→ **Your instructions**: Reproduce each line of the material precisely.

□ □ □ □ □

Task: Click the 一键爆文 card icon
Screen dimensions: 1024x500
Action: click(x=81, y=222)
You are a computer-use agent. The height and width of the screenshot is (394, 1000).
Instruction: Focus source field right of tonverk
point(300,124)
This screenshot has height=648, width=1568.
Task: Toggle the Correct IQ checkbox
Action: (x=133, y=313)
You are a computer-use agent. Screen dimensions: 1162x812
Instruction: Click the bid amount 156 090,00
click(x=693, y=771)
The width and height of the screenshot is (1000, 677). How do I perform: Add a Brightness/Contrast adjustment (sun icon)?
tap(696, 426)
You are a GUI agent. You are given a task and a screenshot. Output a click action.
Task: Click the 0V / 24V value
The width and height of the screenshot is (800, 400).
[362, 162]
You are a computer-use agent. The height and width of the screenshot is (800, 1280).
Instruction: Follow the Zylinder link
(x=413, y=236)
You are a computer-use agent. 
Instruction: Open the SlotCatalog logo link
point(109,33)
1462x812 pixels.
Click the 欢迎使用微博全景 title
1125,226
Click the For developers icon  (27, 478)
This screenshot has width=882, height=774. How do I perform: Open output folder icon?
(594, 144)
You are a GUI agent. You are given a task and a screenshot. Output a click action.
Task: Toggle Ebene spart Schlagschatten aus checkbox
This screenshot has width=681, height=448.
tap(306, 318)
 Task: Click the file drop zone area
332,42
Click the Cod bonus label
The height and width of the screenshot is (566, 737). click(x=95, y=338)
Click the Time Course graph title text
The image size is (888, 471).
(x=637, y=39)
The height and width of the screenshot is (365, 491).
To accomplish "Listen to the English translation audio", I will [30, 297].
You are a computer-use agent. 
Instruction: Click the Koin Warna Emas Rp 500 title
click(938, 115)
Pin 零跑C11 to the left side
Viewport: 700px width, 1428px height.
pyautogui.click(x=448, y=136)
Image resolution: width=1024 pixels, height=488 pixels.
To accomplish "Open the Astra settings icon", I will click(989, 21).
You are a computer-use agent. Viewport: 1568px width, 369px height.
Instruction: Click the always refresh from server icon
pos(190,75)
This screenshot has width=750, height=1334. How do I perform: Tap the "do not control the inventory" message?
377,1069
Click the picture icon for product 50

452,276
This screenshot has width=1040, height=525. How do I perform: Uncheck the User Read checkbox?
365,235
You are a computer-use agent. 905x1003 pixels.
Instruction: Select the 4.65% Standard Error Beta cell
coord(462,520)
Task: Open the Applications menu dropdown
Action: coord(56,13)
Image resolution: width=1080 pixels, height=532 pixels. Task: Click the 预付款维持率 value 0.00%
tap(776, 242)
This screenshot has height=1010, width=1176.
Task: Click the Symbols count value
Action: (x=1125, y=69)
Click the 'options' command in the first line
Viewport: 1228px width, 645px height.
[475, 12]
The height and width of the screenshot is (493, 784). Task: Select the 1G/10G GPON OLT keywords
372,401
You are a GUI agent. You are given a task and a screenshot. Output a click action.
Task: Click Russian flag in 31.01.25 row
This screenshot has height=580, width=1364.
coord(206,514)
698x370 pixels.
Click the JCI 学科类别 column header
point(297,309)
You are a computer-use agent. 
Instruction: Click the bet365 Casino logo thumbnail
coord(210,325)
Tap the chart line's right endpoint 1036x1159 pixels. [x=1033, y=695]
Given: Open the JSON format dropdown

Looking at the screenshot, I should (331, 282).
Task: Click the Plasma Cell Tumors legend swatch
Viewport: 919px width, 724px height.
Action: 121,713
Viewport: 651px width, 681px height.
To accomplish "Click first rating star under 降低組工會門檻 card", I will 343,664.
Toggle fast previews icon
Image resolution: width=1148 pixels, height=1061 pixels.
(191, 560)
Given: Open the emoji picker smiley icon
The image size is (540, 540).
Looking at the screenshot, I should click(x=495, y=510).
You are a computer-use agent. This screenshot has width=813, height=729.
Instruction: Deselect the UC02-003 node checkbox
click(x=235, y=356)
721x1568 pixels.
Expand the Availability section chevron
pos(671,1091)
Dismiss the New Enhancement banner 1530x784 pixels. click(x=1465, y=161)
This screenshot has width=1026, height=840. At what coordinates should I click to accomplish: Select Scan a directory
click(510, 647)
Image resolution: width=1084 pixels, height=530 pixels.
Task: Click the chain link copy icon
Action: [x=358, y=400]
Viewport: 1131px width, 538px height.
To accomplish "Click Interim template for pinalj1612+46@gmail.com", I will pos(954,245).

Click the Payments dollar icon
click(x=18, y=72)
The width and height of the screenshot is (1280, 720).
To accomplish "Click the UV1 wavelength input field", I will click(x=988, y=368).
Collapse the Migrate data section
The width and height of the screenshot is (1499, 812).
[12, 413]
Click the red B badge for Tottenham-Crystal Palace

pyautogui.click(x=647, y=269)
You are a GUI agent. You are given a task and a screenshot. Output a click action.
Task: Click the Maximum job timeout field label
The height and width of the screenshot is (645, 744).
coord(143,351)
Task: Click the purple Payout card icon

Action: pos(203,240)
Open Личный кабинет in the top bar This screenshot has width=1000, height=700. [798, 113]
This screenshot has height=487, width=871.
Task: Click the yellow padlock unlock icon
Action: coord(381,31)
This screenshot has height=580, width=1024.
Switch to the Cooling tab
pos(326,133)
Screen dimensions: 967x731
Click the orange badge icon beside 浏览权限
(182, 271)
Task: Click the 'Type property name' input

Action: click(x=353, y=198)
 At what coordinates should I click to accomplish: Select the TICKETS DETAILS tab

□ □ □ □ □

→ **Finished exercise**:
Task: Click the 一键爆文 card icon
Screen dimensions: 1024x500
Action: click(x=81, y=222)
You are a computer-use agent. The height and width of the screenshot is (394, 1000).
Instruction: Focus source field right of tonverk
point(300,124)
This screenshot has height=648, width=1568.
Task: Toggle the Correct IQ checkbox
Action: (x=133, y=313)
You are a computer-use agent. Screen dimensions: 1162x812
Instruction: Click the bid amount 156 090,00
click(x=693, y=771)
The width and height of the screenshot is (1000, 677). How do I perform: Add a Brightness/Contrast adjustment (sun icon)?
tap(696, 426)
You are a GUI agent. You are given a task and a screenshot. Output a click action.
Task: Click the 0V / 24V value
The width and height of the screenshot is (800, 400).
[362, 162]
You are a computer-use agent. The height and width of the screenshot is (800, 1280).
Instruction: Follow the Zylinder link
(x=413, y=236)
You are a computer-use agent. 
Instruction: Open the SlotCatalog logo link
point(109,33)
1462x812 pixels.
Click the 欢迎使用微博全景 title
1125,226
Click the For developers icon  (27, 478)
This screenshot has width=882, height=774. How do I perform: Open output folder icon?
(594, 144)
You are a GUI agent. You are given a task and a screenshot. Output a click action.
Task: Toggle Ebene spart Schlagschatten aus checkbox
This screenshot has width=681, height=448.
tap(306, 318)
 Task: Click the file drop zone area
332,42
Click the Cod bonus label
The height and width of the screenshot is (566, 737). click(x=95, y=338)
Click the Time Course graph title text
The image size is (888, 471).
(x=637, y=39)
The height and width of the screenshot is (365, 491).
To accomplish "Listen to the English translation audio", I will [30, 297].
You are a computer-use agent. 
Instruction: Click the Koin Warna Emas Rp 500 title
click(938, 115)
Pin 零跑C11 to the left side
Viewport: 700px width, 1428px height.
pyautogui.click(x=448, y=136)
Image resolution: width=1024 pixels, height=488 pixels.
To accomplish "Open the Astra settings icon", I will click(989, 21).
You are a computer-use agent. Viewport: 1568px width, 369px height.
Instruction: Click the always refresh from server icon
pos(190,75)
This screenshot has width=750, height=1334. How do I perform: Tap the "do not control the inventory" message?
377,1069
Click the picture icon for product 50

452,276
This screenshot has width=1040, height=525. How do I perform: Uncheck the User Read checkbox?
365,235
You are a computer-use agent. 905x1003 pixels.
Instruction: Select the 4.65% Standard Error Beta cell
coord(462,520)
Task: Open the Applications menu dropdown
Action: coord(56,13)
Image resolution: width=1080 pixels, height=532 pixels. Task: Click the 预付款维持率 value 0.00%
tap(776, 242)
This screenshot has height=1010, width=1176.
Task: Click the Symbols count value
Action: (x=1125, y=69)
Click the 'options' command in the first line
Viewport: 1228px width, 645px height.
[475, 12]
The height and width of the screenshot is (493, 784). Task: Select the 1G/10G GPON OLT keywords
372,401
You are a GUI agent. You are given a task and a screenshot. Output a click action.
Task: Click Russian flag in 31.01.25 row
This screenshot has height=580, width=1364.
coord(206,514)
698x370 pixels.
Click the JCI 学科类别 column header
point(297,309)
You are a computer-use agent. 
Instruction: Click the bet365 Casino logo thumbnail
coord(210,325)
Tap the chart line's right endpoint 1036x1159 pixels. [x=1033, y=695]
Given: Open the JSON format dropdown

Looking at the screenshot, I should (331, 282).
Task: Click the Plasma Cell Tumors legend swatch
Viewport: 919px width, 724px height.
Action: 121,713
Viewport: 651px width, 681px height.
To accomplish "Click first rating star under 降低組工會門檻 card", I will 343,664.
Toggle fast previews icon
Image resolution: width=1148 pixels, height=1061 pixels.
(191, 560)
Given: Open the emoji picker smiley icon
The image size is (540, 540).
Looking at the screenshot, I should click(x=495, y=510).
You are a computer-use agent. This screenshot has width=813, height=729.
Instruction: Deselect the UC02-003 node checkbox
click(x=235, y=356)
721x1568 pixels.
Expand the Availability section chevron
pos(671,1091)
Dismiss the New Enhancement banner 1530x784 pixels. click(x=1465, y=161)
This screenshot has width=1026, height=840. At what coordinates should I click to accomplish: Select Scan a directory
click(510, 647)
Image resolution: width=1084 pixels, height=530 pixels.
Task: Click the chain link copy icon
Action: [x=358, y=400]
Viewport: 1131px width, 538px height.
To accomplish "Click Interim template for pinalj1612+46@gmail.com", I will pos(954,245).

Click the Payments dollar icon
click(x=18, y=72)
The width and height of the screenshot is (1280, 720).
To accomplish "Click the UV1 wavelength input field", I will click(x=988, y=368).
Collapse the Migrate data section
The width and height of the screenshot is (1499, 812).
[12, 413]
Click the red B badge for Tottenham-Crystal Palace

pyautogui.click(x=647, y=269)
You are a GUI agent. You are given a task and a screenshot. Output a click action.
Task: Click the Maximum job timeout field label
The height and width of the screenshot is (645, 744).
coord(143,351)
Task: Click the purple Payout card icon

Action: pos(203,240)
Open Личный кабинет in the top bar This screenshot has width=1000, height=700. [798, 113]
This screenshot has height=487, width=871.
Task: Click the yellow padlock unlock icon
Action: coord(381,31)
This screenshot has height=580, width=1024.
Switch to the Cooling tab
pos(326,133)
Screen dimensions: 967x731
Click the orange badge icon beside 浏览权限
(182, 271)
Task: Click the 'Type property name' input

Action: click(x=353, y=198)
 At what coordinates should I click to accomplish: Select the TICKETS DETAILS tab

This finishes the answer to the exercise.